Durante l'esplorazione degli scenari potremmo utilizzare uno strumento fondamentale del gioco, il cellulare. Attraverso esso Harry potrà accedere alla mappa del gioco, effettuare e ricevere chiamate, fare foto e, naturalmente, salvare. Purtroppo queste sessioni risultano semplici e lineari senza i particolari enigmi che hanno caratterizzato la saga, ma sono ravvivate (fortunatamente) della possibilità di raccogliere Memento (Ricordi) e di ascoltare Echo Messages (Messaggi Eco) che forniscono informazioni aggiuntive alla trama.
Alternatamente alle sessioni esplorative vi sono quelle di fuga nell'Otherworld. Quest'ultimo è stato completamente rivisitato, infatti se nel primo SH la rugine e il sangue facevano da padrone in questo lo sono il ghiaccio e la neve. Come già scritto in precedenza i combattimenti sono stati tolti, ma potremmo nasconderci sotto letti o dentro armadi, far cadere oggetti con un rapido movimento del WiiMote e del Nunchuck al momento giusto per rallentare i nostri inseguitori e potremmo contare su qualche razzo che ci permetterà di tenere lontani i nemici per un po', inoltre certe volte saremo costretti a svolgere determinate azioni per poter uscire del mondo dell'incubo.
Graficamente il lavoro svolto dai ragazzi della Climax è a dir poco eccezionale, le texture e i modelli del gioco sono vari è ben realizzati, tanto che al primo impatto viene difficile pensare che si sta giocando col Wii.

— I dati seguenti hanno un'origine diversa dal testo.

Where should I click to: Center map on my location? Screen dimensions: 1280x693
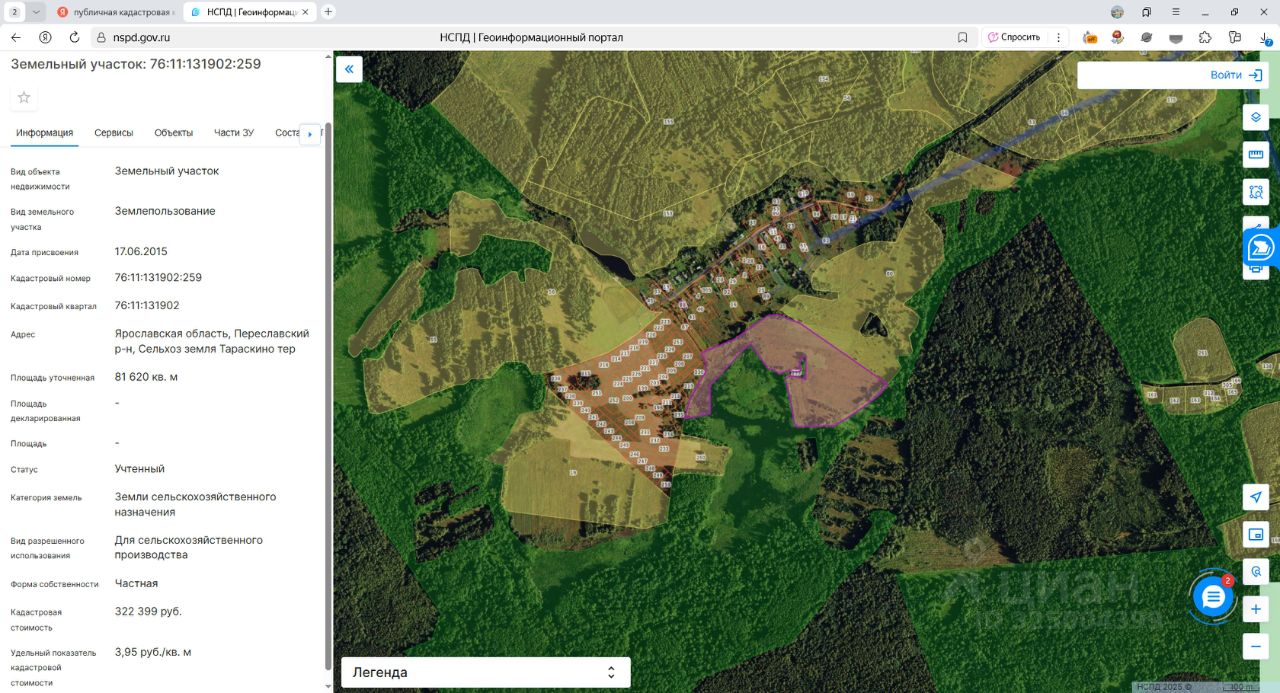[x=1256, y=497]
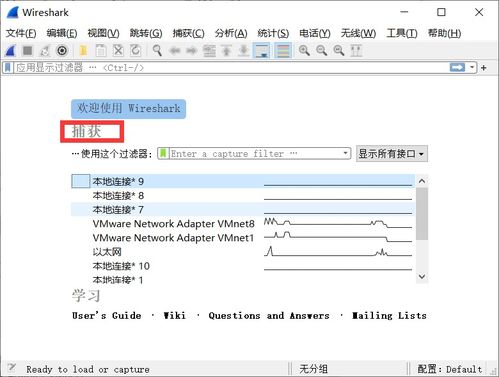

I dettagli abbondano e le ombre dinamiche rendo questo gioco, graficamente, uno dei migliori mai usciti per il Wii (forse secondo solo a Call Of Duty Modern Warfare).

Good+
- Grafica: 8.5/10
Pro: Grafica curata, modelli vari e 60fps.
Contro: Non esente da bug, durante le sessioni di fuga si verificano cali di framerate.
- Gameplay: 9/10
Pro: Controlli ben strutturati, trama interessante
Contro :Qualche veterano di Silent Hill potrebbe storcere il naso di fronte alle nuove dinamiche di gioco.
- Audio: 7.5/10
Pro: Akira Yamaoka.
Contro: Un po' sotto tono, spesso non adeguate.
- Globale: 8/10
Pro: Gioco innovativo e di ottima fattura.
Contro: Alcuni aspetti del gioco vanno "approfonditi".

Commento Finale
La Climax ha rischiato nel portare su Wii un gioco dal glorioso passato come Silent Hill, ma è riuscita a produrre un titolo innovativo ed interessante, svecchiando di fatto una saga che cominciava a subire il peso degli anni. Questo titolo è consigliato, sopratutto a chi non ha mai avuto l'onore di giocare a Silent Hill, ma anche a chi pensa che tutti questi cambiamenti non siano in stile con Silent Hill, perché sin dai primi momenti di gioco vi sembrerà di essere parte dell'incubo.